Identity 101 — build a consolidated, clean view?
I’m at the Burton Group’s Catalyst conference this week in San Diego,
where interesting conversations about identity management, entitlement
management, role management and more are everywhere.
One conversation got me thinking about the (what seems like) old strategy
of building a “master system of record” as a pre-requisite to deploying
an enterprise identity management system. We used to work with our
customers to do just that, back when our company was called M-Tech.
I take it that most of our software vendor peers and our collective
systems integrator partners did the same thing.
A couple of years ago, when we were designing the then-next/now-current
generation of our identity management suite, we examined this idea more
closely, and came away with the conclusion that it wasn’t really necessary.

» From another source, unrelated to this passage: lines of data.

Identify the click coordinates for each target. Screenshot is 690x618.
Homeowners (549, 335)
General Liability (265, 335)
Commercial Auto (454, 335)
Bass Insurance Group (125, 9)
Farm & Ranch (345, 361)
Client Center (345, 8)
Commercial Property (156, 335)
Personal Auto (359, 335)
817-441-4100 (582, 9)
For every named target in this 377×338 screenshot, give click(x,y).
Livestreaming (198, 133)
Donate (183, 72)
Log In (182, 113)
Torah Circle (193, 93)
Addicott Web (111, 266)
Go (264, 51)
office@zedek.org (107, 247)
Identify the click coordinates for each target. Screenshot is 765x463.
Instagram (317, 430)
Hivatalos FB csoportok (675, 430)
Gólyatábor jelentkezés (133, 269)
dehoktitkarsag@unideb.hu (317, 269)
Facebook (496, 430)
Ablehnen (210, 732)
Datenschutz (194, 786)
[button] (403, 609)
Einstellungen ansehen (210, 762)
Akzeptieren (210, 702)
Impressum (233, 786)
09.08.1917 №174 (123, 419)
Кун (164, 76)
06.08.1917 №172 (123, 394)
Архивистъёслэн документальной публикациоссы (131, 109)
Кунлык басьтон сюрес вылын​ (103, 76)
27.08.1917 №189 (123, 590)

Yes, you read that right. It’s not necessary to consolidate all your
systems of records and construct a “gold standard” directory of users,
from which your identity management processes will flow.
Our conclusion is based on a few ideas:
First, it’s expensive and time consuming to build this database … so
if we want rapid deployment of an enterprise IDM system, it’s preferable
to skip the huge data cleansing project.
Second, there’s the observation that the user population is a moving
target and it’s very difficult to get a perfect data set about all
those users, since they keep getting hired, fired, moved, name-changed,
responsibility-changed and so on.
So if we don’t put together a “gold standard” data set, what will happen?
To answer that, we should first think about how that data set is intended
to be used. Mostly, I think it’s useful for automated provisioning,
de-provisioning and identity synchronization between systems. If you have
a pure and clean HR feed, for example, you might synchronize it with
your corporate AD, RACF system, SAP user base and so on — and then those
would be perfect too.
But really – you don’t want to look at every user on every system on every
pass through the automation process. That’s expensive – and slow. Instead,
it makes more sense to look at changes to a system of record — who got hired
today? Who got fired today? Who changed jobs? Whose surname got changed?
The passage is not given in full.